Ready or not, age verification is rolling out across the internet

theverge.com

38 points by GSSmarin 7 months ago · 40 comments

Reader

amatecha 7 months ago

Dunno, unless it's like, a bank or government service, no one is getting a copy of my ID or CC just so I can view their fkin website. I guess I'll just use the web even less than I already do.

Oh yeah and despite all this BS security theatre to "protect the children", teenagers will still find ways to connect with whoever they want to and find whatever content they want online. Source: I was a 12-year-old with dialup internet and my own computer, once.

Relevant nitpick: everywhere this article says "internet" they mean "web".

  • lm28469 7 months ago

    > Dunno, unless it's like, a bank or government service, no one is getting a copy of my ID or CC just so I can view their fkin website.

    Same, companies underestimate how interested I am in using their websites. Last month I uninstalled instagram because it asked me to pay or get more ads, every other post was already either an ad or a promotional post, I left.
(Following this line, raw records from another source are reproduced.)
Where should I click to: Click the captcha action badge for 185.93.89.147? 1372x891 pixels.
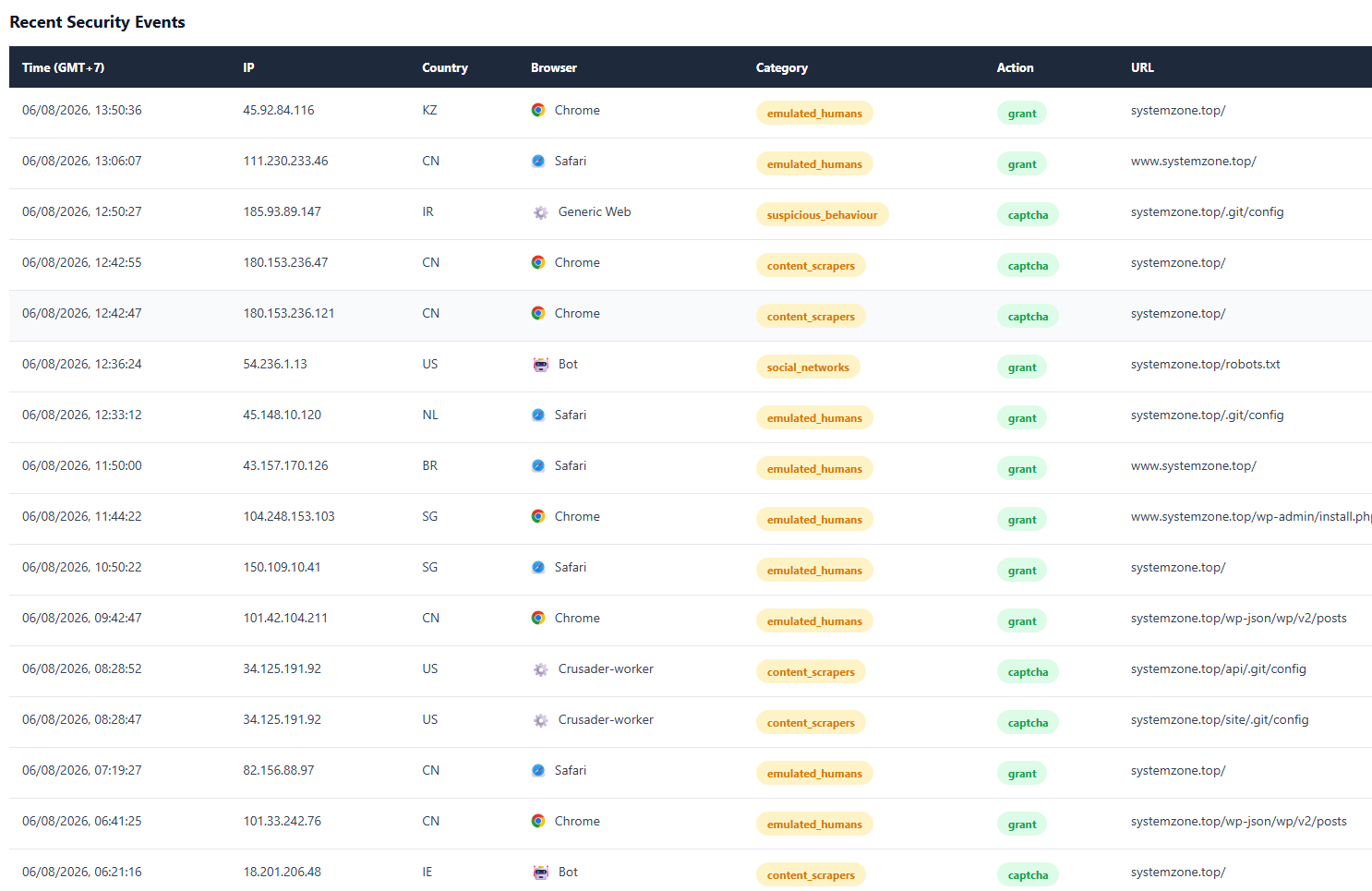click(1028, 214)
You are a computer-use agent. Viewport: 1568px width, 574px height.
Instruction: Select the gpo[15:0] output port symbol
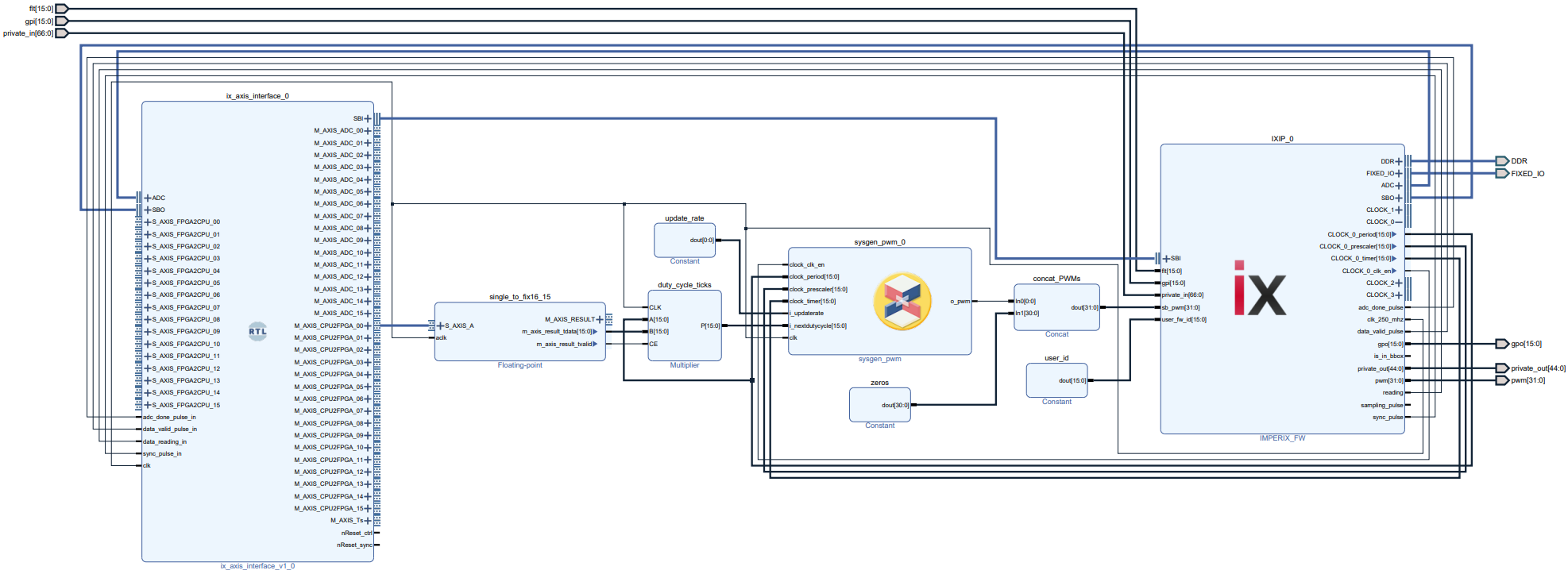click(x=1501, y=344)
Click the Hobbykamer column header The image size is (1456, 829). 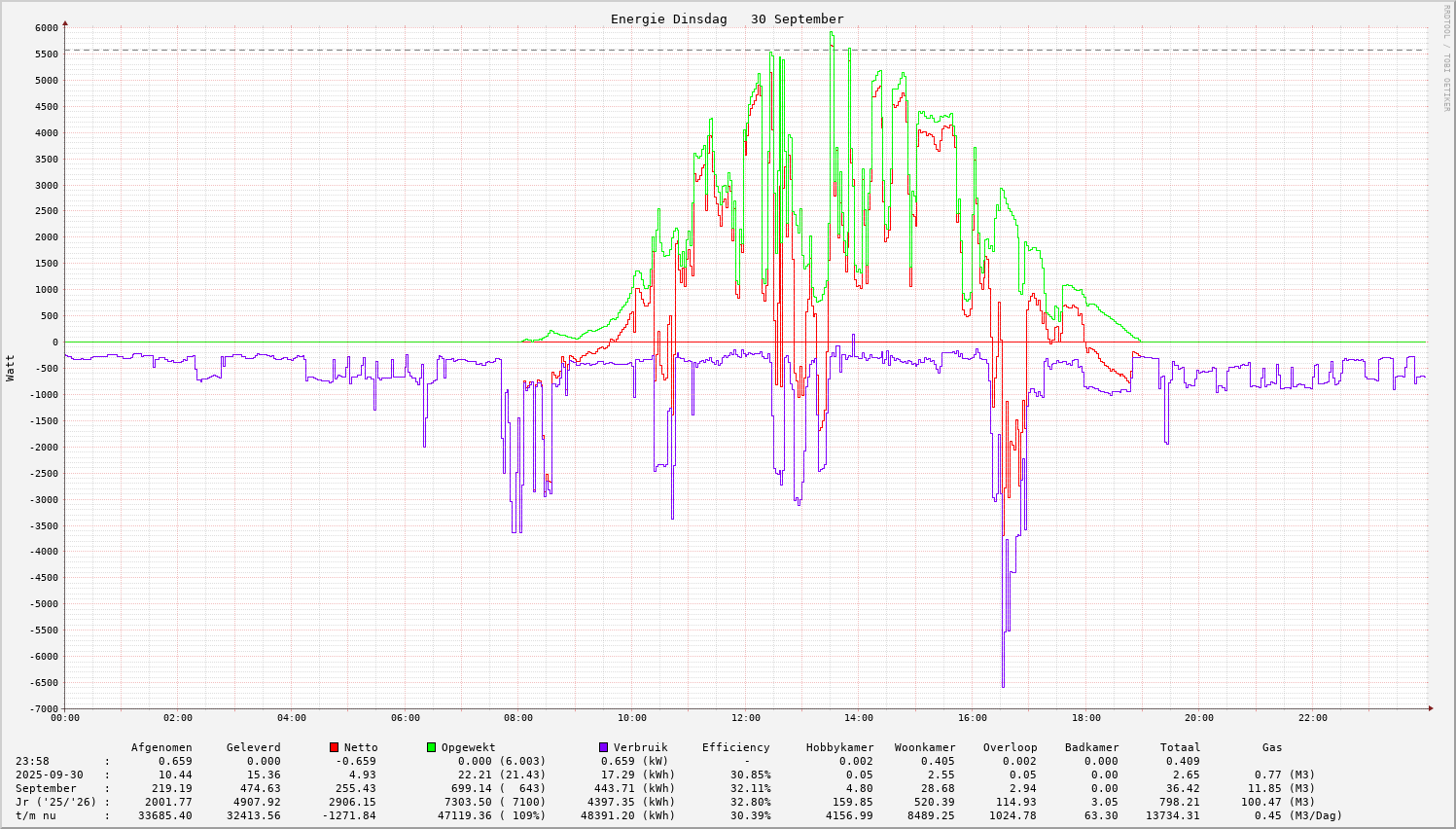pyautogui.click(x=839, y=747)
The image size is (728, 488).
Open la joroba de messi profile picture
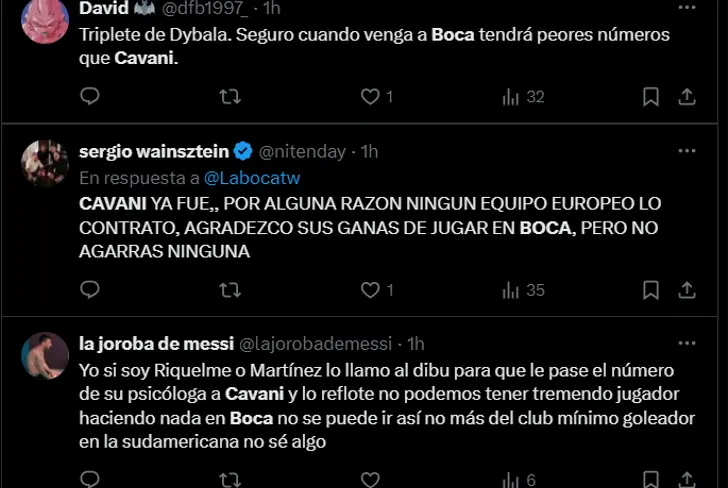click(x=45, y=356)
    The vast majority of websites are already unusable or full of low value bot content, most search engines are useless, block behind paywalls, subscriptions, &c. Hopefully this will create a new ecosystem of tools for people who want to escape

PieTime 7 months ago

Maybe this will finally encourage us to move away from centralized services and create truly decentralized social networks outside of our own governments reach.
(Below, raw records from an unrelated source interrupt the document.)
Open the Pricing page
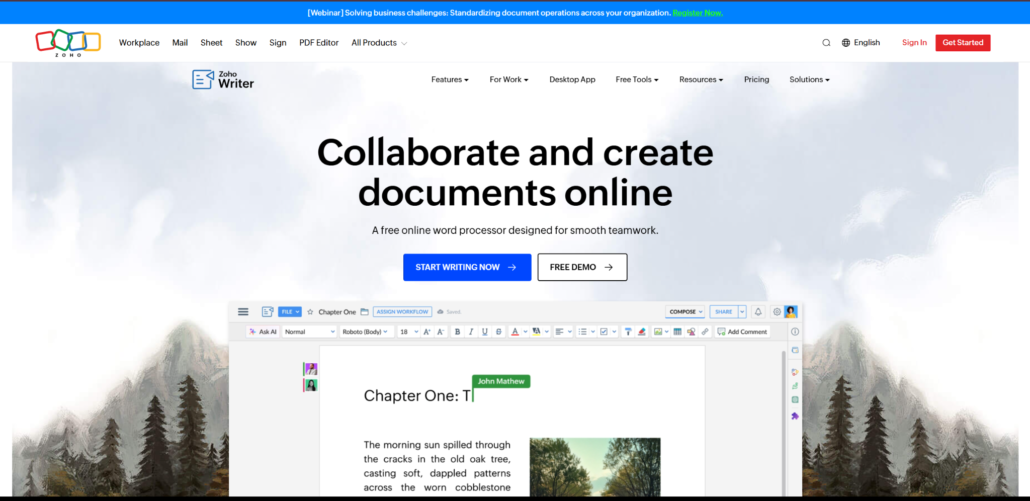 point(757,79)
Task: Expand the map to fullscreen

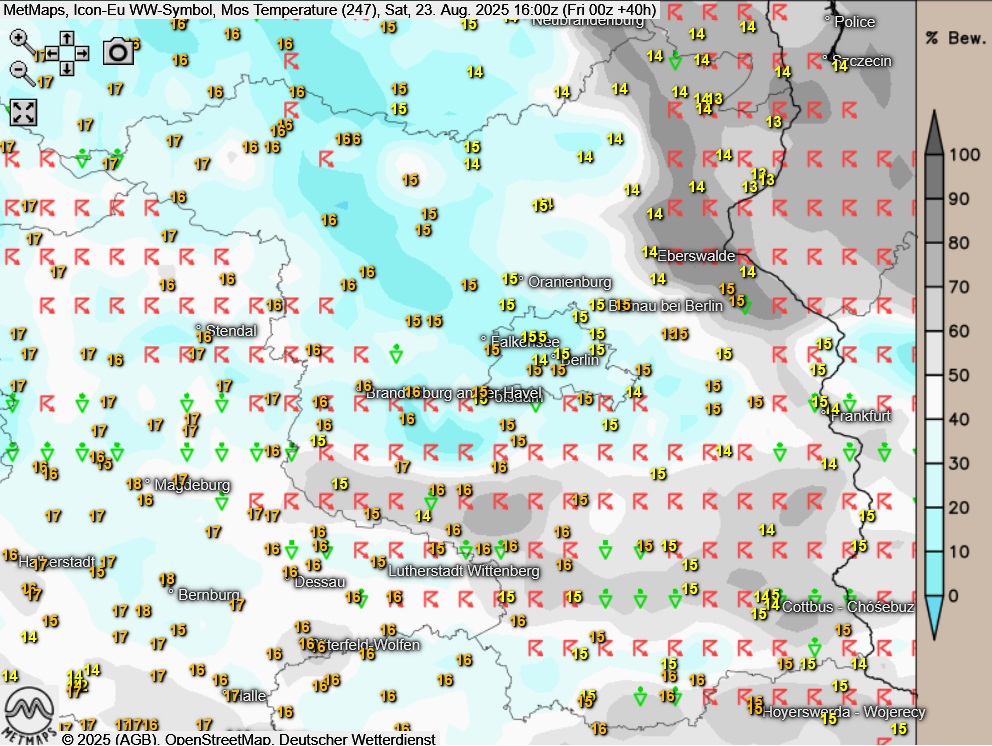Action: pos(23,112)
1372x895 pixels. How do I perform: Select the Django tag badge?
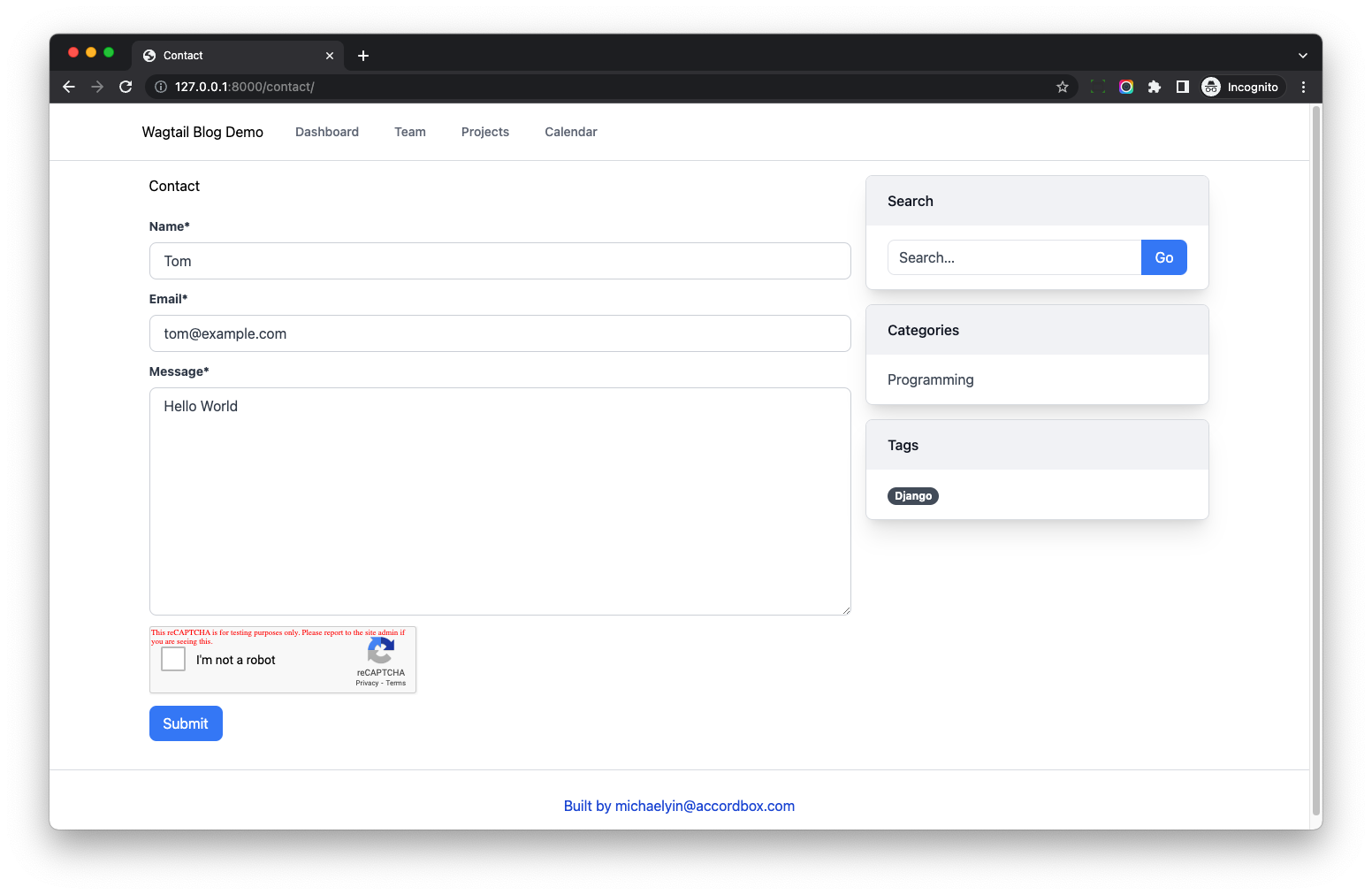912,496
  • 1W6MIC49CYX9GAP 7 months ago

    They'll just ban those

    • impossiblefork 7 months ago

      They probably won't be able to.

      There's a legal right to end-to-end encryption and there's nothing preventing you from making a system look like HTTPS.

      • exe34 7 months ago

        It'll need to be developed extraterritorially, otherwise they'd just pick up the people developing it. They'll ban the original website, so you'll have to get it through dodgy means, which means they can insert backdoors for you (unless you're able to verify the code and compile it for yourself).

      • FMecha 7 months ago

        Have you heard of the hush-hush over Chat Control, a recurring theme on this site? It's getting to the point that they could shoehorn that with age verification push.

        • impossiblefork 7 months ago

          Yes, but they have to fit it around the judgements of the different European courts, and they really can't do it, so they try to say 'Oh, this is totally voluntary' and then when realise that that won't work they decide to go after companies, etc.

          They have some political power, but they don't have all of it and they are quite constrained.

      • sunaookami 7 months ago

        >there's nothing preventing you from making a system look like HTTPS.

        Did you hear about the Great Firewall?

        And they just have to say it's to protect "the children"/"democracy"/"to fight disinformation"/"hate speech". You can't beat politics with technology.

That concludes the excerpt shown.